The Good Shepherd (2006)

There is so much in and around this movie but long story short it’s not much fun to watch but it is a great movie.

That being said, Matt Damon was better than great.  Yes, he comes across incredibly unlikeable and autistic but that was very, very intentional and we’ll get into that later.  I thought Angeline Jolie in the supporting role was one of her better acting efforts.  I thought their ugly kid growing up into Eddie Redmayne was a refreshing change from everyone being amazing and attractive in big budget movies.  The sheer number of famous actors showing up in this movie without bogging it down is amazing.

Okay, so it’s not the origin story of the CIA but it does have a lot of important elements from the history of the CIA’s more exciting capers.  Edward Wilson is a quilting of William K. Harvey, Richard M. Bissell, Jr., William E. Colby, and James Jesus Angleton.  It’s a tribute to some excellent research on the part of Eric Roth that this movie is so enjoyable if you know even a superficial amount of Agency history.  I’m sure I’ve missed things but: the Bay of Pigs, Catholic leanings, liberal arts education, specifically in poetry and as editor of the school magazine, acting as FBI-CIA liaison, the gay Cambridge boys, Wild Bill, “men from the right backgrounds”, Skull and Bones, Angleton’s education in counterintelligence in England, Kim Philby, references to being “lost in reflections”, codename: Mother, Harvey shagging a secretary in Berlin, famous KGB defectors, YURI, 2-way mirror rooms, water boarding, LSD dosing, the military-industrial complex, the lie of the Soviet Cold War threat, secrets in safes saving and ruining careers, “the heart and soul of the CIA”.  OSS – SSU – CIG – OSO – CIA.  The US and USSR efforts post-WWII.  The CIA in Berlin, in South America, in Africa.  There’s a lot in there and I can can’t pretend to know or understand all of it.  The interesting thing to me is whether this movie is any good to folks who don’t know the history?  The effort was made to distill all of it into one man for continuity.  The irony is that Bill Harvey, Colby and Angleton did not like each other at all.  The other irony is that it has become convenient for the CIA and its supported historians to encourage retreading of stories about it’s more iconic figures as that will draw attention from the thousands of other employees and hundreds of other intelligence efforts during the same time period.

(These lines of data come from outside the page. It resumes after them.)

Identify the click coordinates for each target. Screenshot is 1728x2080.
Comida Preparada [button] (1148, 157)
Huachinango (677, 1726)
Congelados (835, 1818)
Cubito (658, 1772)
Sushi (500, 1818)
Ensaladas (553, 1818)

It’s a long 2 hours and 47 minutes.

It’s one of the closest movies to ever approximating the realities of “spies”, at least from that time period.

If you haven’t seen it, you should.

The movie has moments of mundane normalcy mixed with believable unreality and I thought one of the more intense moments was the domestic dispute with Clover when they’re yelling at each other.

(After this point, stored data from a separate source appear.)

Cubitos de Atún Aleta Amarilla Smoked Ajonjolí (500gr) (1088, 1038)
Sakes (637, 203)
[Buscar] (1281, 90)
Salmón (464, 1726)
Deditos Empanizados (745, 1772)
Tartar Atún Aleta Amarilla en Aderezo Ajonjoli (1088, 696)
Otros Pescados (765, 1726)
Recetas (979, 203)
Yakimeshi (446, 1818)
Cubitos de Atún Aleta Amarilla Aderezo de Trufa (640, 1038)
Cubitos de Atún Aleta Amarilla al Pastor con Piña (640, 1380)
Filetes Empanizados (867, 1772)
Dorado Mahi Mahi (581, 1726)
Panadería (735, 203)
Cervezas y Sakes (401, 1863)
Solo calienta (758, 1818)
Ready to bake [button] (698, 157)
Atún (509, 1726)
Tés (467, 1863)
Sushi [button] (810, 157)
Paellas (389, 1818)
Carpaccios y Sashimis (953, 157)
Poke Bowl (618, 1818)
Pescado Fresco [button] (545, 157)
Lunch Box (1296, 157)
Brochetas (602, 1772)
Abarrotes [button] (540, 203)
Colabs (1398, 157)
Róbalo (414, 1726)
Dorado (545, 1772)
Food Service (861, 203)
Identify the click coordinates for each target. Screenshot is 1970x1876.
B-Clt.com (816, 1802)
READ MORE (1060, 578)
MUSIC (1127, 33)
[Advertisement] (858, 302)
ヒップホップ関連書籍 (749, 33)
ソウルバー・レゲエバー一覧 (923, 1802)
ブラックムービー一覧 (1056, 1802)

So, finally, why was Wilson so sullen, silent and shitty?  Well, he is a distillation of the men from this era of intelligence work.  He’s a caricature of them.  They drank, they smoked, they cheated on their wives, were shitty husbands and fathers, compromised and yet were trusted to do the right thing in absolute secrecy.  Everything was need to know and no one could be trusted.  Nazis and communists were the ultimate enemy and it was patriotic to fight them no matter why the battles were actually started.  Also, spies are glamorous in 90% of the movies and books written about them.  Sure they have their interesting foibles and predestined conflict resolution but most of the time we’re supposed to like them.  Wilson is the apotheosis of the “men in black” (interesting 5 years later when Matt Damon does The Adjustment Bureau).  We’re supposed to realize that they weren’t all great guys.  We’re supposed to ask questions about the things that were done in the name of The United States of America, the name of freedom and democracy.  The audience is supposed to be left with an unsettling feeling, a bad taste in the mouth, a sense of foreboding wrongness.  It’s the other side of the coin, it’s the banality of good, the banality of heroism, the banality of patriotism.

And their epitaph?

They are right in what they say about me.  I was weak.  A coward.  I compromised myself, my honor, my family, my country.  I am ashamed of myself.  To my wife, I am sorry I have done this to you.  To my son, I hope you will grow to be a courageous man.  A good husband, a good father.  I hope whatever you decide to do, you’ll lead a good full life.  I hope whatever your dreams may be, come true.